As luck would have it, adding 7 to the ascii value of the holed characters yields all unholed characters (with the exception of "9"). So we just do this transformation in reverse, then a similar transformation (subtract 12 from "E") to get the "9".

#$%&0468@ABDOPQRabdegopq 9 • I like how the first line subtracts 7 from a bunch of characters, and it contains a -7 conspicuously displayed between punctuation characters, and those 2 facts have nothing to do with each other. – user15244 Jul 29 '14 at 19:56 • @WumpusQ.Wumbley I hadn't even noticed that :) – Digital Trauma Jul 29 '14 at 20:03 ## Perl - 49 Bytes symlink".",':=<?)-/! YX[]VIHKx{}|~vih'^chr(25)x25 This is pretty much a Perl version of Howard's solution. XORing the string with 25. The output is a file with the name #$%&04689@ABDOPQRabdegopq. I got the idea to use symlink and the file name as the output format because everything else is banned.

Here's another Perl solution I came up with. It can probably be improved a lot and it is pretty long, so I'm leaving in a readable format for now.

until(y/1/1/>32){s//1/}
until(y/1/1/>125+1){
if(chr(y/1/1/)!~/[!"'()*+,-.\/12357:;<=>?CEFGHIJKLMNSTUVWXYZ[\\\]^_cfhijklmnrstuvwxyz{|}~]/) {
}
s/^/1/
}

This one outputs many files, the name of each one is one of the characters. I couldn't figure out how to append strings without using a forbidden character.

# Bonus - Insomnia, 268

ogeeoddp@poe@ggep@oe@opge@gee@%d@p@gqeo@p@ge@e9de49ed9e4dppe@%e@geee@ge@p%ee@%e@dp@%ep@%ee@%d@%eeee@%e@%ee@%e@geee@%e@gee@ggopop@peo@ggep@p@ge@ggeep@ge@gee@%e@geee@ge@gee@ge@ppoep@%ee@%edep@gepe@ge@%ee@%e@geee@ge@%ee@%%eeoe@ge@pep@%gep@p@%e@%%eep@%e@gee@e%e@oe@%gep@p@

It outputs:

!"'()*+,-./12357:;<=>?CEFGHIJKLMNSTUVWXYZ[\]^_cfhijklmnrstuvwxyz{|}~

I think it should be possible to reduce the length of the program if the output is rearranged, but I need to modify my search program to do this.

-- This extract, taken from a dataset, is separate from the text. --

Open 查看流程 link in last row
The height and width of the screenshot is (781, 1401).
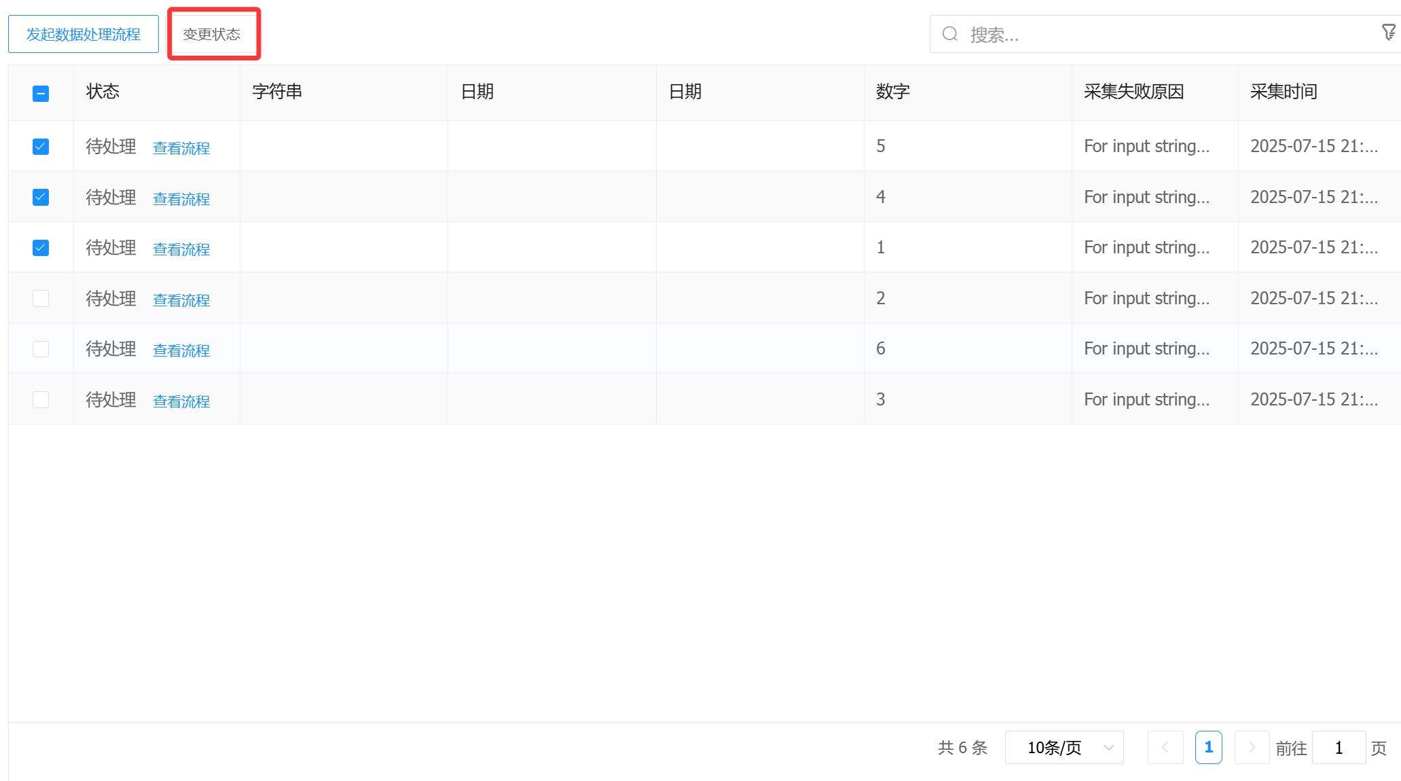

Just to show case another language which is capable of operate with a restricted number of characters. By the way, it can write just about any output with only 3 unique characters in the source.

Currently, this is the only language that can do both the main challenge and the bonus among all the existing answers.

# Befunge 98 - 46 bytes

Befunge-ified version of isaacg's Pyth entry:

"xwvnlkihYXWVKIHG?=;7-,+*">:5j2 ,-7_"?"1+:,s <

# Japt, 33 bytes

7+2+"*+,-7;=?GHIKVWXYhiklnvwx"c-7

Try it online!

Same algorithm as isaacg's Pyth submission, just happens to be shorter in Japt.

### How it works

7+2+"*+,-7;=?GHIKVWXYhiklnvwx"c-7

7+2           Obviously the number 9
"..."c-7  Apply -7 on each char's charcode of this string
+          String concatenation

Yes, it's JS, which is one of the most abusable languages, just shorter (and you don't need alert or console.log here).